Andrew Stokes, managing director of the Hong Kong-based EFL software company ClarityEnglish, talks to Melanie Butler about testing on mobile phones, the perils of unanswered emails and high tech toasters
Clarity always strikes me as an ELT disruptor, a company started by two guys, a Tefler and a nerd, in a spare bedroom in Hong Kong. This year you went handheld – producing a placement test for mobile phones. Are you taking on the edtech giants?
No, I don’t think so. We are quite happy as a small independent publisher with the freedom to take on projects we enjoy and which we think will be useful. For example, we are currently working on an online course to help nurses in the Philippines get the 7.0 in Ielts Writing that they need to work in the UK. That’s way too small for an edtech giant.
You developed the Dynamic Placement Test with the German test specialists Telc. Did the test already exist and you adapted it – or did you develop the test to fit the technology? For our first online test, the concept was to digitise a paper test, which meant a lot of gapfill and multiple choice. This time we realised that with digital tests we have opportunities to do new things. For example, rearranging words to form a sentence. Think of all the skills involved in that. You need to understand the words individually and how they relate to each other. You also need to be able to cope with the grammar, and to interact with the functional intent of the sentence. It’s complex and challenging; it‘s not possible just to skim through clicking a, b or c at random.
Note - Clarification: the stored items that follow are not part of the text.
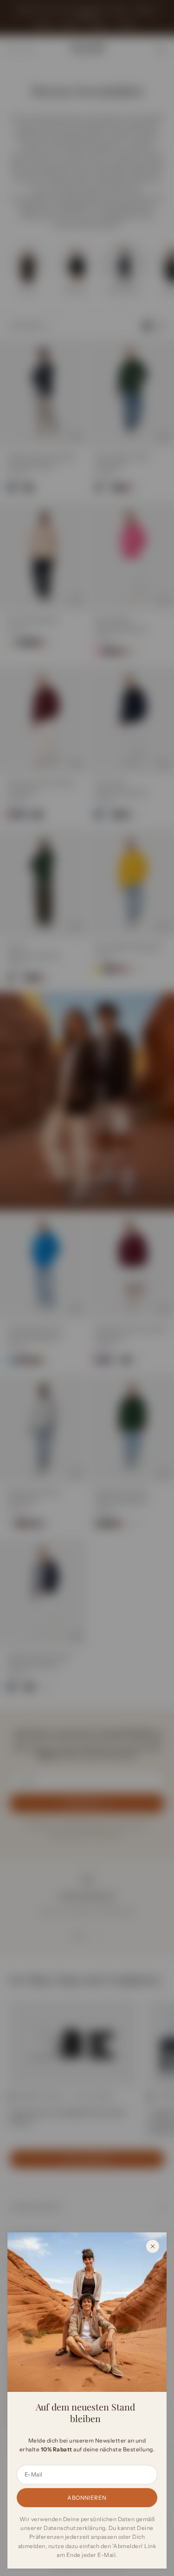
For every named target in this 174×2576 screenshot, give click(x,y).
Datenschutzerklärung (75, 2527)
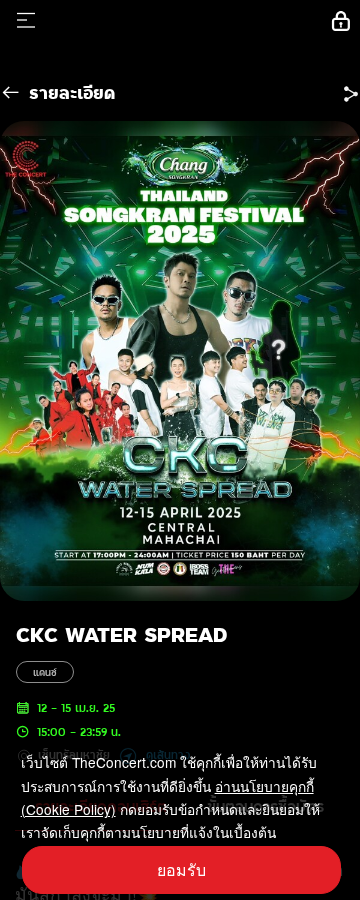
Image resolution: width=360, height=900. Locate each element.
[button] (351, 92)
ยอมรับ (181, 869)
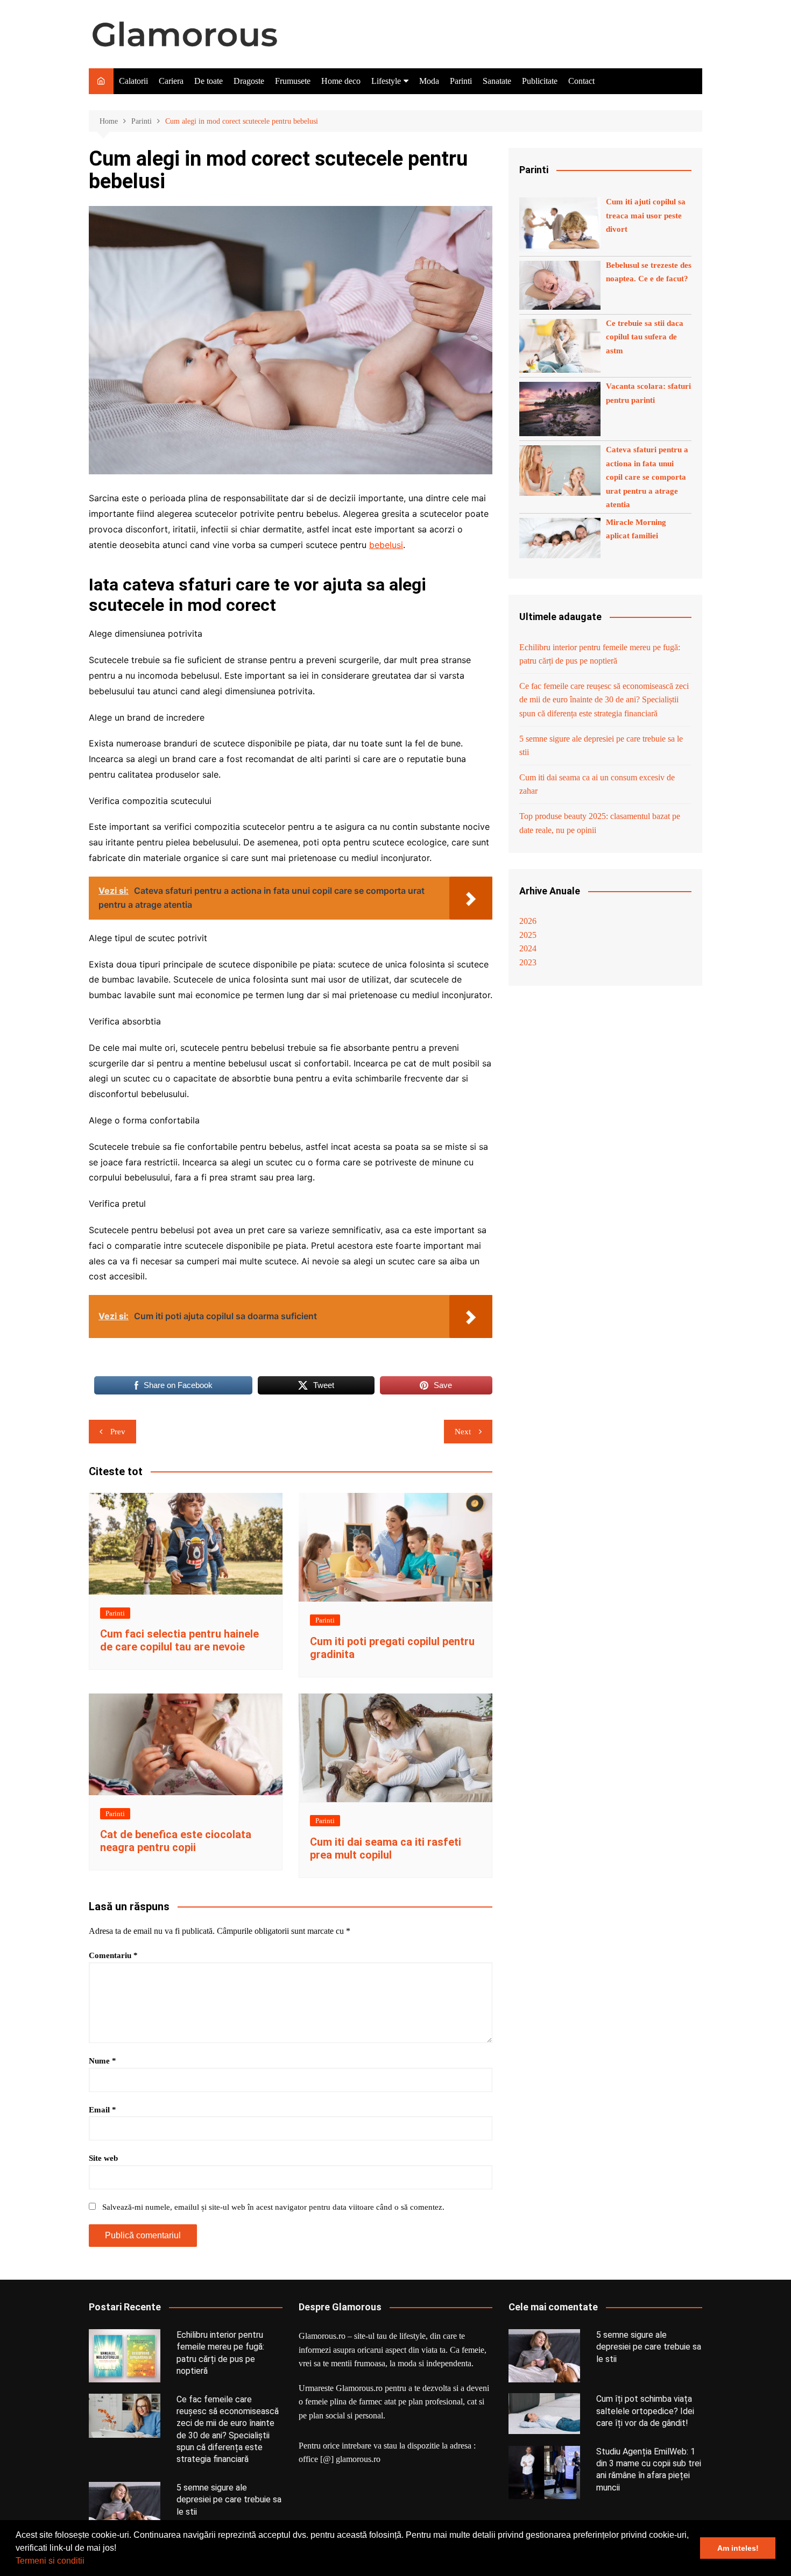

We hope that it is also more fun — there doesn’t seem to be very much fun in testing these days. One thing I admire about Telc is that they are interested in making tests engaging and enjoyable..
Why put a test on mobile phones? Isn’t this just a gimmick?
It’s a question of logistics. Asia University in Taiwan, the first institution we talked to about large-scale digital placement testing, had 2,000 freshers to test. And a computer room with just 20 desktop machines, so it would have taken half a semester to test them all. We soon realised that every one of those 2,000 students had a powerful computer sitting right in front of them: their phone. And of course, a smartphone is not only convenient (and paid for by the student); it’s also an ideal tool for a basic language test. For most people, especially of that generation, their handheld device is their primary means of communication.
What was the biggest technical challenge that you faced in terms of the test?
We wanted a test that is as democratic as possible. It needs to be able to run in less developed areas, such as remote parts of the Philippines. This means that we can only rely on intermittent internet connections, so we had to make sure that it continues to run even when the connection is lost, which we achieved. But actually, the biggest challenge has been administrative. For example, the system sends out emails to students with a download link for the app. We were surprised to discover that a lot of students never check their email. That kind of issue comes from out of the blue and finding solutions (Facebook? Instagram? Whiteboard?) is part of the fun of it.
Taking out your crystal ball, where do you see the love affair between tech and testing in ten years time? Will our toaster be testing us too?
Yes, and that will be a proper test with consequences. Anyone who has used Amazon’s Alexa knows that you will tell your toaster that you want your bagel ‘lightly done’, ‘slightly overdone’ or ‘burnt to a crisp’. You will be able to assess the accuracy of your vocabulary against the surface of the bagel that pops up.